Given instruction >> Format every line of the listing below as a JSON list of strings, one string per line, leaving out blank lines.

Data section >>
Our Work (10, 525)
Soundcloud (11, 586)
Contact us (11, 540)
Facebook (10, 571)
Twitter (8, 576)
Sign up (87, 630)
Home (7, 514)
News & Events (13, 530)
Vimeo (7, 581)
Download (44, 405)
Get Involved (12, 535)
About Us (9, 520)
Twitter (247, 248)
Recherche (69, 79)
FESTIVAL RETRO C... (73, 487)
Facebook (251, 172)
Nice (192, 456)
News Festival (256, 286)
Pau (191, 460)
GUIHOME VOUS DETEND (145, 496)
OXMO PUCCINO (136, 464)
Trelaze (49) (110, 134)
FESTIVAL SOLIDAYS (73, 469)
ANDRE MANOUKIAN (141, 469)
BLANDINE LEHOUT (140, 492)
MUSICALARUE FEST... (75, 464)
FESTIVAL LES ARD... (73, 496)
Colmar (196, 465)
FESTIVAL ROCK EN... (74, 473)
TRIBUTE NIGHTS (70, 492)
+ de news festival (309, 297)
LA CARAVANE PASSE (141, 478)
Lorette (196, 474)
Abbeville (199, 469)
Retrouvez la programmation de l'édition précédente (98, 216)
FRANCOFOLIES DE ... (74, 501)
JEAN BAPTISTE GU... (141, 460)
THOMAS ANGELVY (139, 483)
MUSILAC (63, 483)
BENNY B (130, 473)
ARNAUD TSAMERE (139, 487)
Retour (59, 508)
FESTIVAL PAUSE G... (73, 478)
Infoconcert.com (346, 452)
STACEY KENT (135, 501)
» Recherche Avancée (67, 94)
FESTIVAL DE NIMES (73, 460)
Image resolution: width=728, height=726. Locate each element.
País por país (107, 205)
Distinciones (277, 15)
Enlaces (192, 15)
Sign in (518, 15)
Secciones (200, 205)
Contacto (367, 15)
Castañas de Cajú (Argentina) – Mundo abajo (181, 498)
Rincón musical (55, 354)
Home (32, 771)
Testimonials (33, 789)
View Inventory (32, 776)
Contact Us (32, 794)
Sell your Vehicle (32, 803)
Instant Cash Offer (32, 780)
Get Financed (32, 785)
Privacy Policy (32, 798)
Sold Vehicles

Written response >>
[
  "Our Work (10, 525)",
  "Soundcloud (11, 586)",
  "Contact us (11, 540)",
  "Facebook (10, 571)",
  "Twitter (8, 576)",
  "Sign up (87, 630)",
  "Home (7, 514)",
  "News & Events (13, 530)",
  "Vimeo (7, 581)",
  "Download (44, 405)",
  "Get Involved (12, 535)",
  "About Us (9, 520)",
  "Twitter (247, 248)",
  "Recherche (69, 79)",
  "FESTIVAL RETRO C... (73, 487)",
  "Facebook (251, 172)",
  "Nice (192, 456)",
  "News Festival (256, 286)",
  "Pau (191, 460)",
  "GUIHOME VOUS DETEND (145, 496)",
  "OXMO PUCCINO (136, 464)",
  "Trelaze (49) (110, 134)",
  "FESTIVAL SOLIDAYS (73, 469)",
  "ANDRE MANOUKIAN (141, 469)",
  "BLANDINE LEHOUT (140, 492)",
  "MUSICALARUE FEST... (75, 464)",
  "FESTIVAL LES ARD... (73, 496)",
  "Colmar (196, 465)",
  "FESTIVAL ROCK EN... (74, 473)",
  "TRIBUTE NIGHTS (70, 492)",
  "+ de news festival (309, 297)",
  "LA CARAVANE PASSE (141, 478)",
  "Lorette (196, 474)",
  "Abbeville (199, 469)",
  "Retrouvez la programmation de l'édition précédente (98, 216)",
  "FRANCOFOLIES DE ... (74, 501)",
  "JEAN BAPTISTE GU... (141, 460)",
  "THOMAS ANGELVY (139, 483)",
  "MUSILAC (63, 483)",
  "BENNY B (130, 473)",
  "ARNAUD TSAMERE (139, 487)",
  "Retour (59, 508)",
  "FESTIVAL PAUSE G... (73, 478)",
  "Infoconcert.com (346, 452)",
  "STACEY KENT (135, 501)",
  "» Recherche Avancée (67, 94)",
  "FESTIVAL DE NIMES (73, 460)",
  "Image resolution: width=728, height=726. Locate each element.",
  "País por país (107, 205)",
  "Distinciones (277, 15)",
  "Enlaces (192, 15)",
  "Sign in (518, 15)",
  "Secciones (200, 205)",
  "Contacto (367, 15)",
  "Castañas de Cajú (Argentina) – Mundo abajo (181, 498)",
  "Rincón musical (55, 354)",
  "Home (32, 771)",
  "Testimonials (33, 789)",
  "View Inventory (32, 776)",
  "Contact Us (32, 794)",
  "Sell your Vehicle (32, 803)",
  "Instant Cash Offer (32, 780)",
  "Get Financed (32, 785)",
  "Privacy Policy (32, 798)",
  "Sold Vehicles"
]